## Directions
From the line with "You are a computer-use agent." onward, reproduce each line of the entries exactly, ending at the last one, and add nothing.

[Stored data entries]

↓

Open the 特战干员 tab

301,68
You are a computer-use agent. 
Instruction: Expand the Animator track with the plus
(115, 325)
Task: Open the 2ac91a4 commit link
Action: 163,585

↑

## Result of this exercise
You are a computer-use agent. 
Instruction: Expand the Animator track with the plus
(115, 325)
Task: Open the 2ac91a4 commit link
Action: 163,585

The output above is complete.